(Records excerpted from a collection)

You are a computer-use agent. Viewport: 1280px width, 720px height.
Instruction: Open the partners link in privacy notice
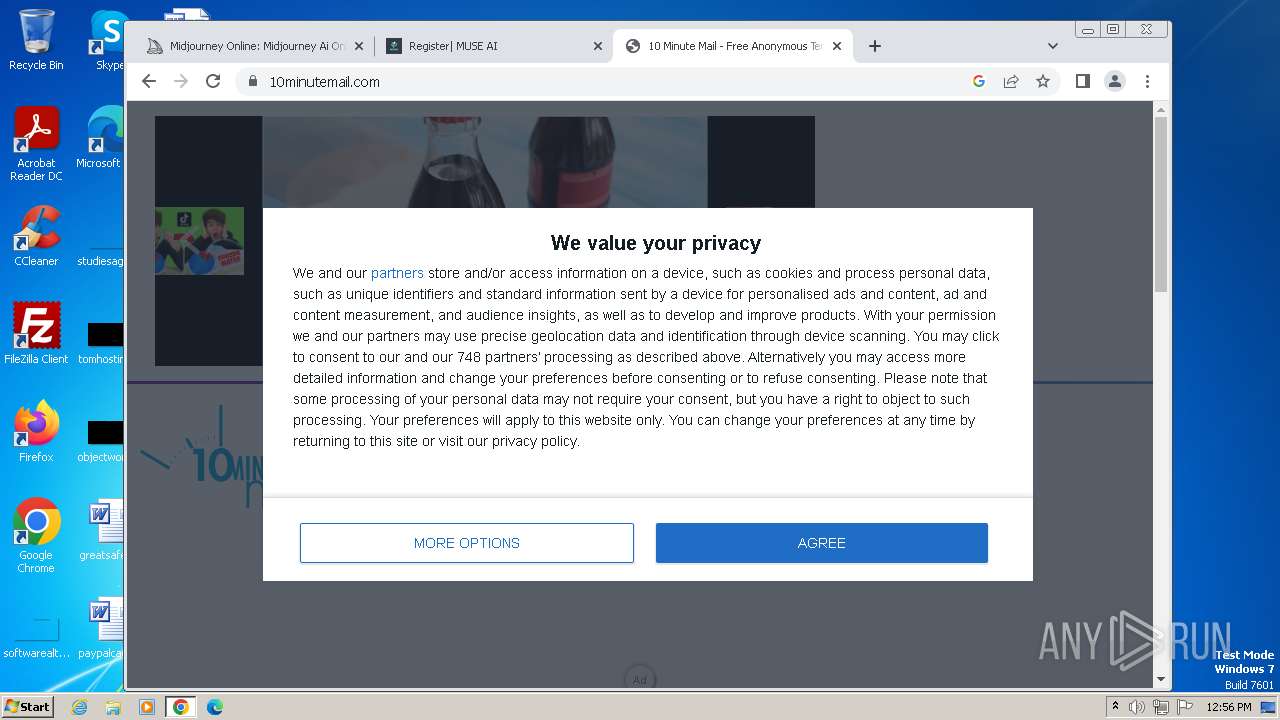click(x=397, y=273)
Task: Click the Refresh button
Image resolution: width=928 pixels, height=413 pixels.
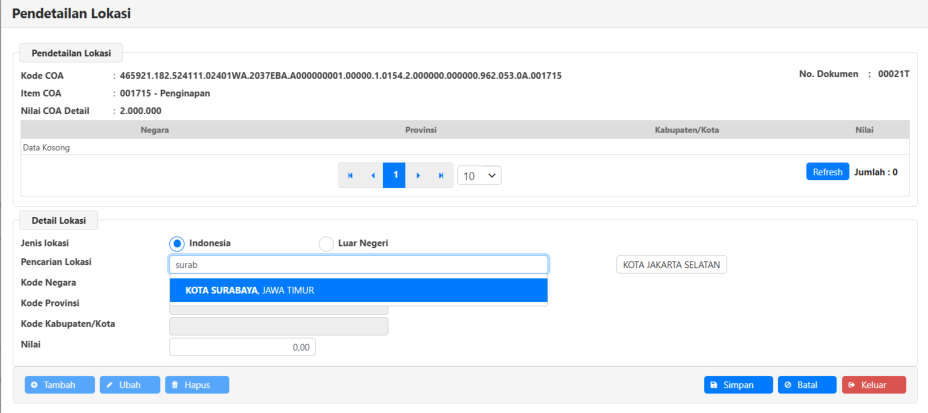Action: click(827, 172)
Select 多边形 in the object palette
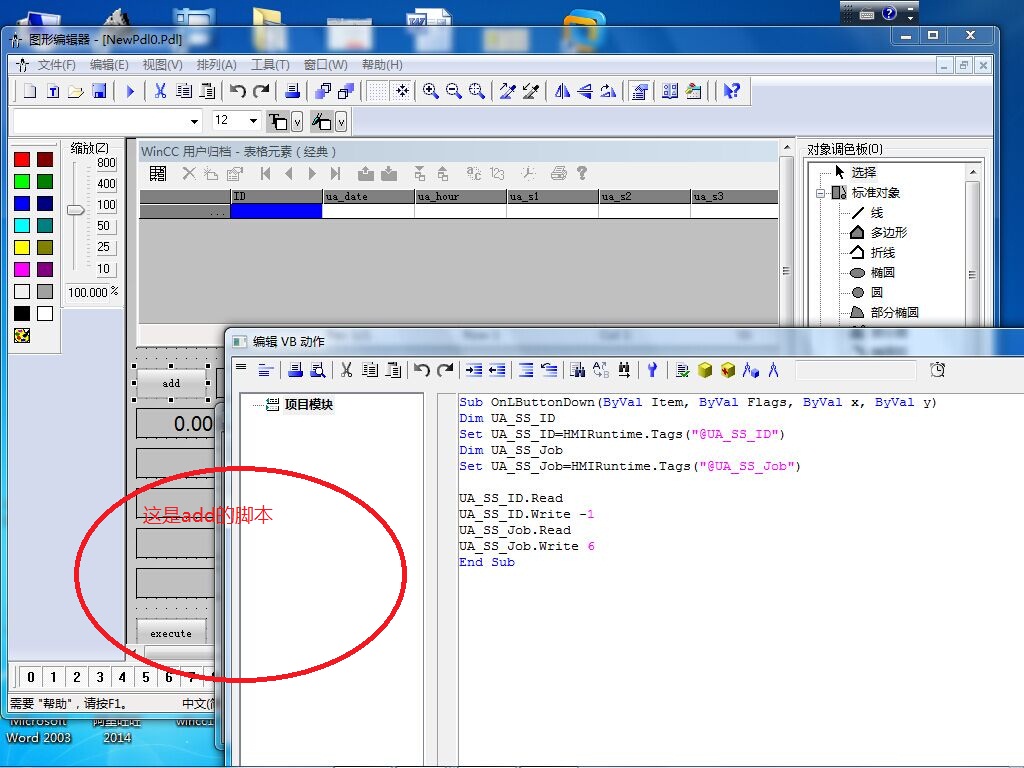The height and width of the screenshot is (768, 1024). tap(888, 232)
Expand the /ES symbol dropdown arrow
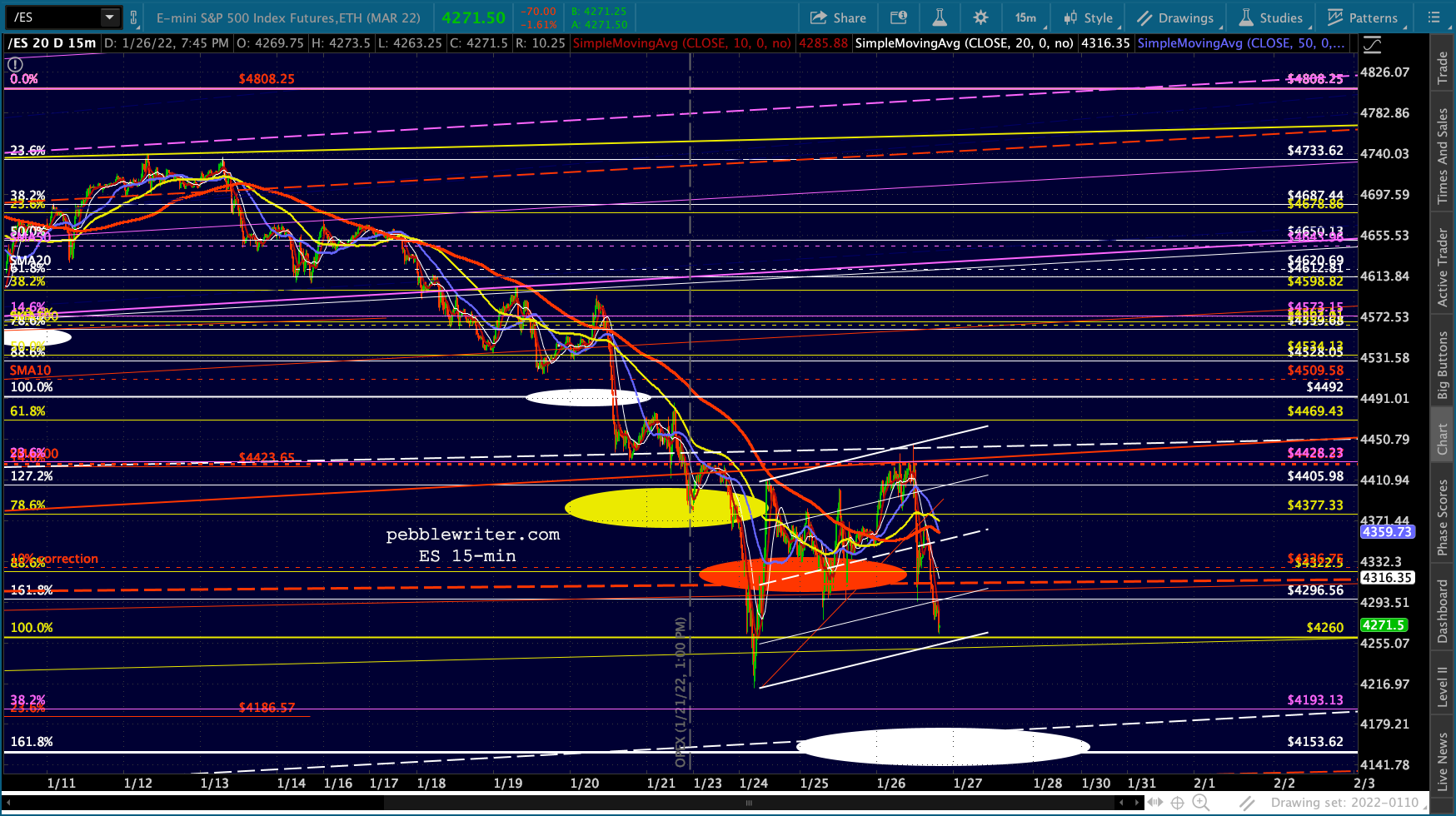This screenshot has width=1456, height=816. click(x=109, y=17)
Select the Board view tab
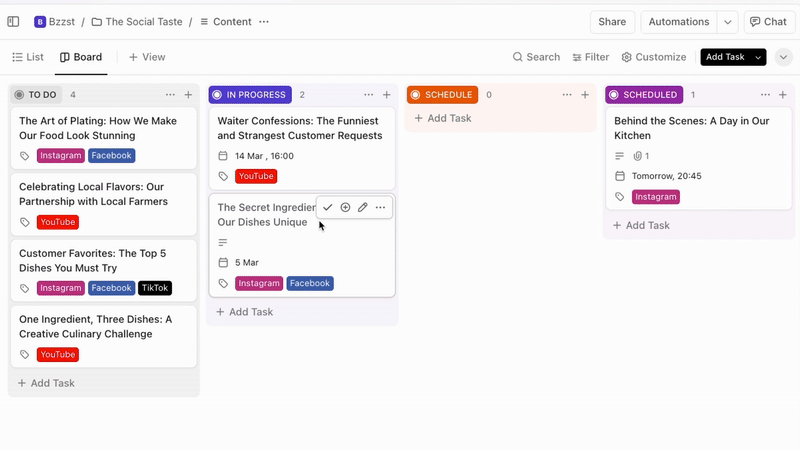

--- ASSIGNMENT ---
Above are the entries; write them out again exactly, omitting the pictures.

--- ANSWER TO THIS PROBLEM ---
You are a computer-use agent. Viewport: 1280px width, 720px height.
Instruction: Open the partners link in privacy notice
click(x=397, y=273)
Task: Click the Refresh button
Image resolution: width=928 pixels, height=413 pixels.
Action: click(827, 172)
Select 多边形 in the object palette
The height and width of the screenshot is (768, 1024). tap(888, 232)
Expand the /ES symbol dropdown arrow
This screenshot has width=1456, height=816. click(x=109, y=17)
Select the Board view tab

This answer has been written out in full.